Firefox's decision to move to WebExtensions is starting to look even more questionable, IMO.

[–] TangledHyphae@lemmy.world 7 points 11 months ago (1 children)
[–] FishFace@lemmy.world 3 points 11 months ago

It was originally questionable because it completely hobbled extensions, and now Chrome is seeking to hobble the standard even more

[–] Enkers@sh.itjust.works 4 points 11 months ago* (last edited 11 months ago) (1 children)

Yeah, perhaps not their greatest move ever. I miss how customizable Firefox used to be. For a long time I used Waterfox Classic to postpone the switch, but it got harder and harder. Now you have to use stuff like paxmod to get back some of the old features.

I don't know the internal technical issues too well, though, and they have made a lot of headway in the speed department since switching. I do recall discussion around when they dropped them about being held back by the addon architecture.

[–] pajn@lemmy.blahaj.zone 1 points 11 months ago (1 children)

It definitely was their gratest move ever. So many improvements was blocked by supporting the old extensions. Firefox would be completely useless and dead by now if they was still supporting them. Their loss in market share to chrome is largely due to not killing them 5 years earlier.

[–] Enkers@sh.itjust.works 2 points 11 months ago* (last edited 11 months ago) (1 children)

OK, but even if I accept that there was a technical necessity, the new architecture needlessly blocked ui modification to offer a less flexible experience. They could have provided a solution that worked better for their most loyal users and long time advocates. Instead they caused the outflux of these highly technical users, many of whom instead championed chrome, and more or less got us into this mess in the first place.

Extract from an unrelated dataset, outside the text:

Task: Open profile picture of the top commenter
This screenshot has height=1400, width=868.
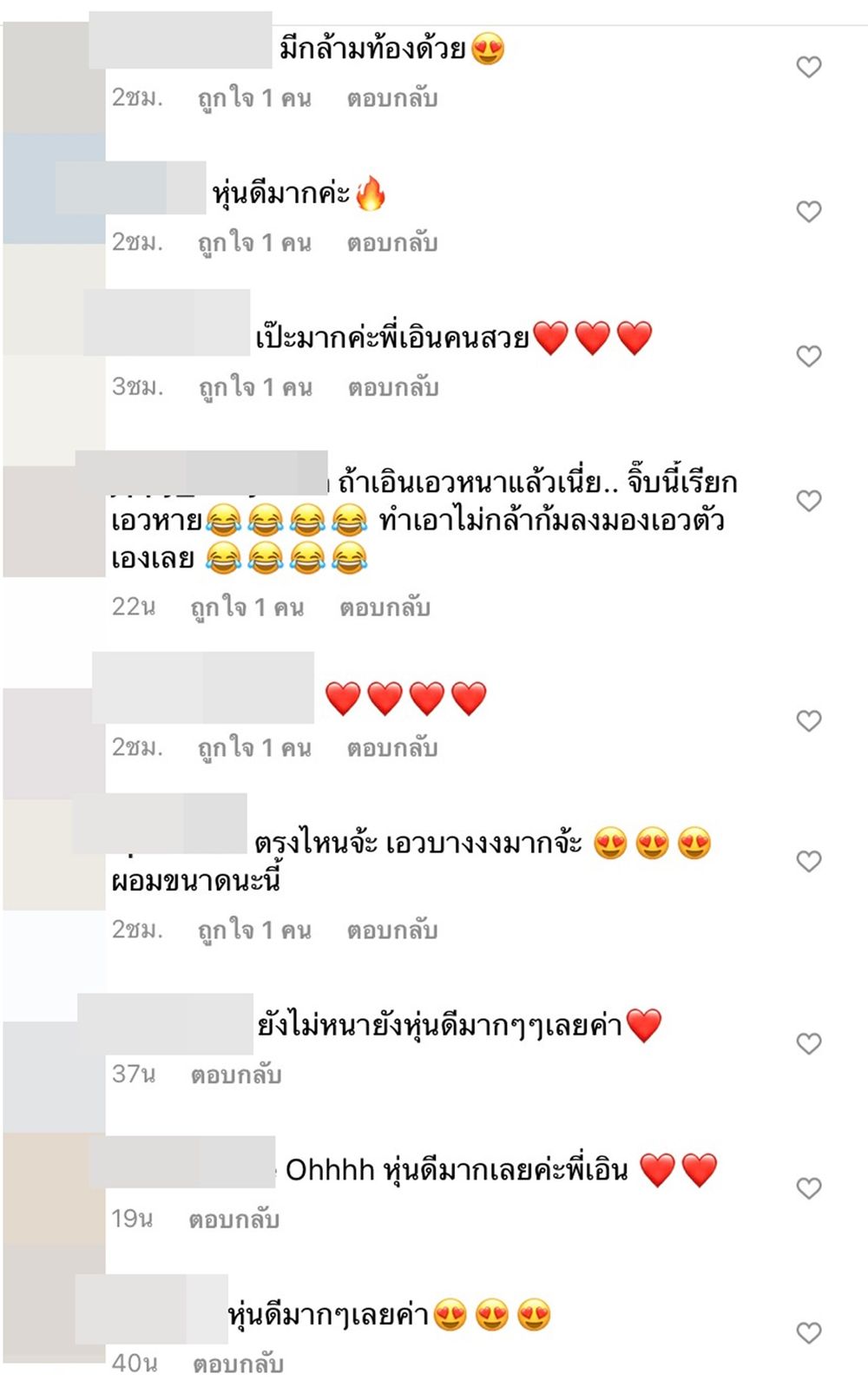Action: click(54, 78)
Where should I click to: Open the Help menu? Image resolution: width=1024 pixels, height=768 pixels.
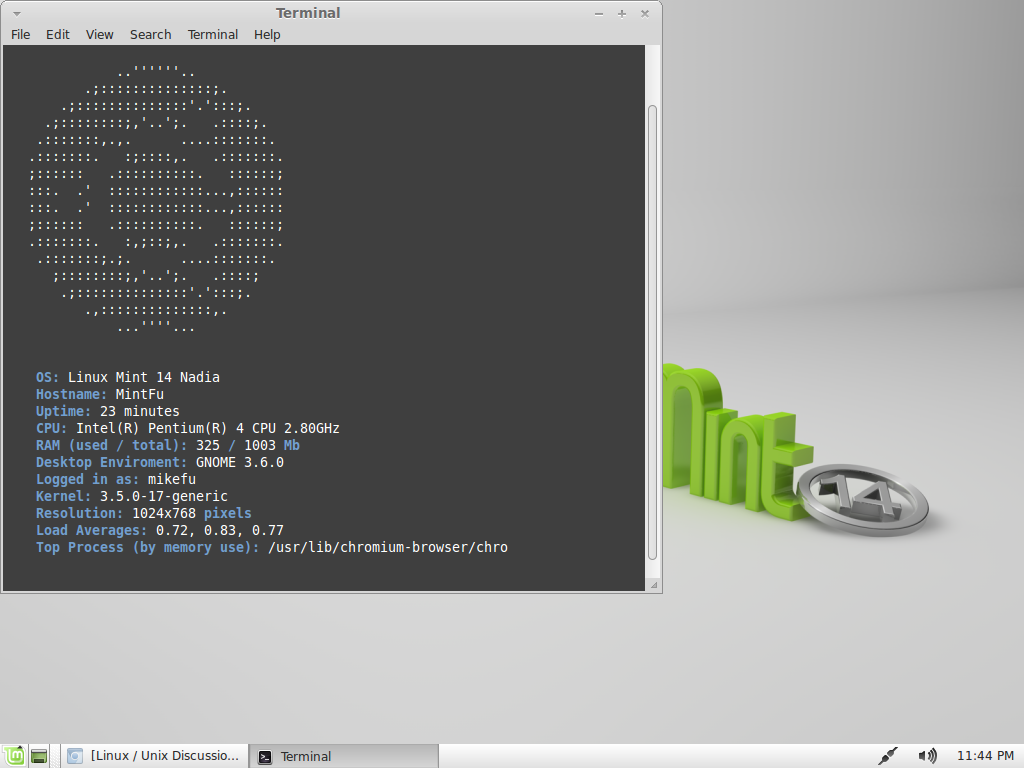pos(266,34)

[–] Flaky@iusearchlinux.fyi 1 points 11 months ago

A lot of the Firefox users you mention have probably moved to Vivaldi, given that it has implemented features that Firefox had via extensions before they went all in on WebExtensions.

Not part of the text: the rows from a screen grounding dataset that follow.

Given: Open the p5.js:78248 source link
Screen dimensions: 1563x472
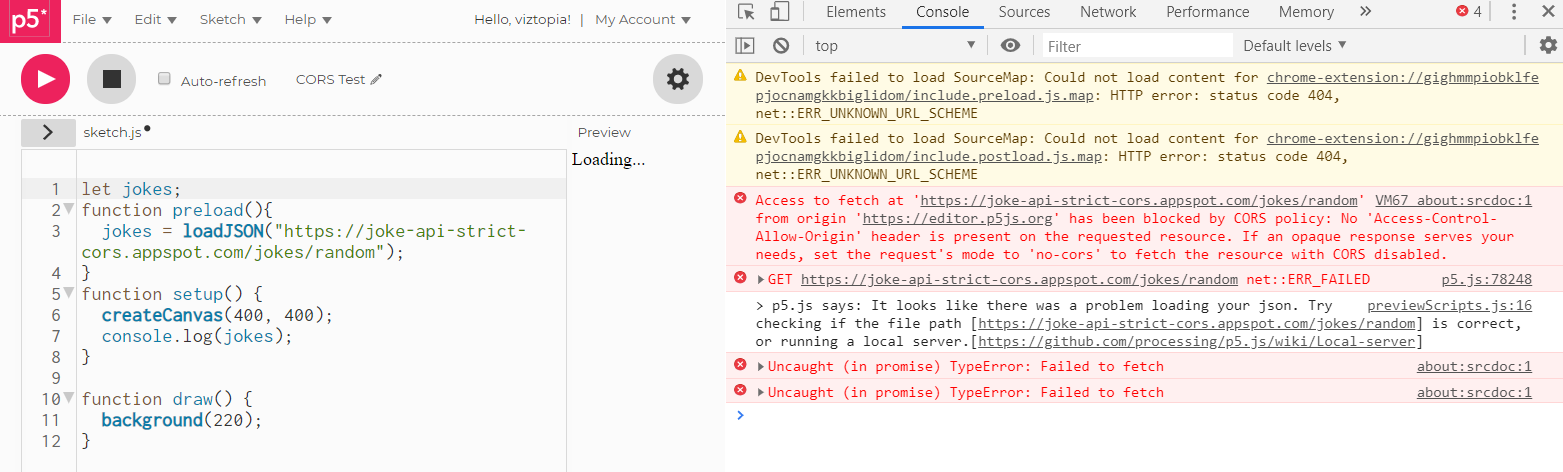Looking at the screenshot, I should coord(1486,280).
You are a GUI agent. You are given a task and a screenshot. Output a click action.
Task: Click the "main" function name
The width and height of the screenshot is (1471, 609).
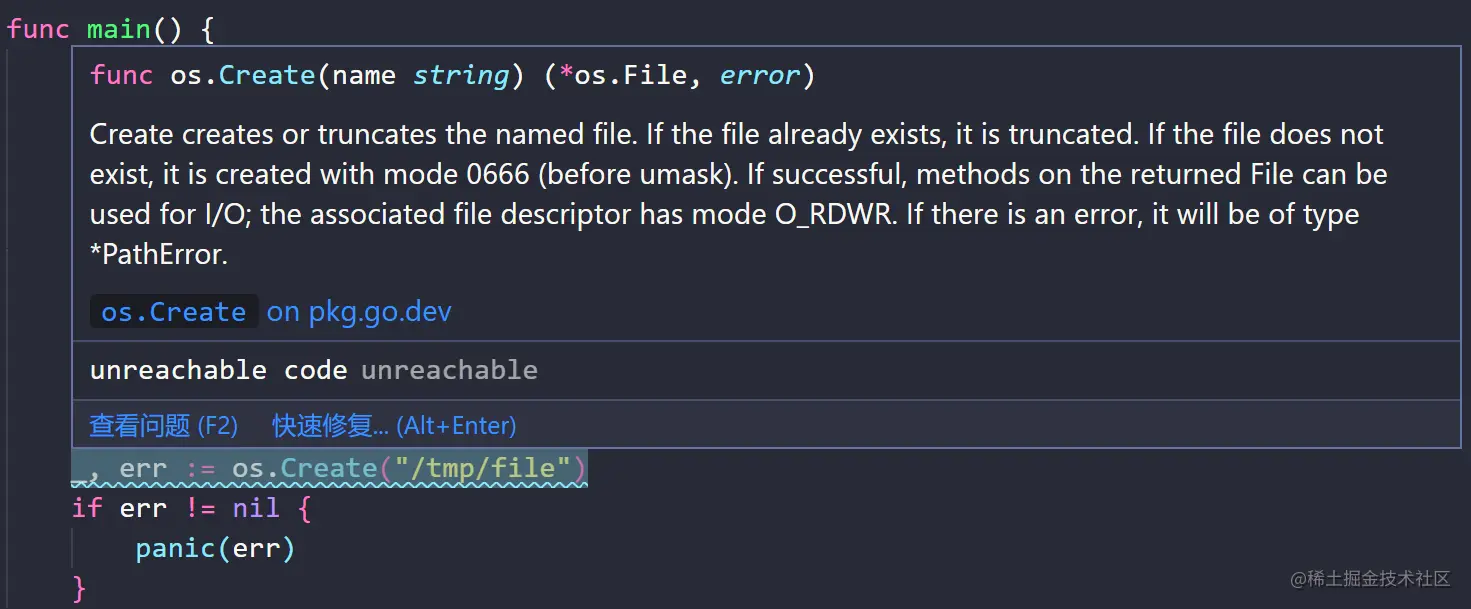coord(118,29)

[–] snownyte@kbin.social 1 points 11 months ago (1 children)

Yeah and it'll be very interesting as to what the Firefox fanboys will think then when that continues gaining traction.

I'll go back to what I said - all browsers are generally shit in one way or another. And they influence one and another. Very few browsers keep up the fight but browser hopping will be entirely meaningless when these people are out to redesign the web in their visage.

[–] FishFace@lemmy.world 1 points 11 months ago

You can consider me a Firefox fanboy if you like - I certainly prefer it to the alternatives. Firefox made a bad decision to follow Chrome, and then Chrome made it event worse, so I don't think the fanboys will be moved from their support when the alternatives are worse.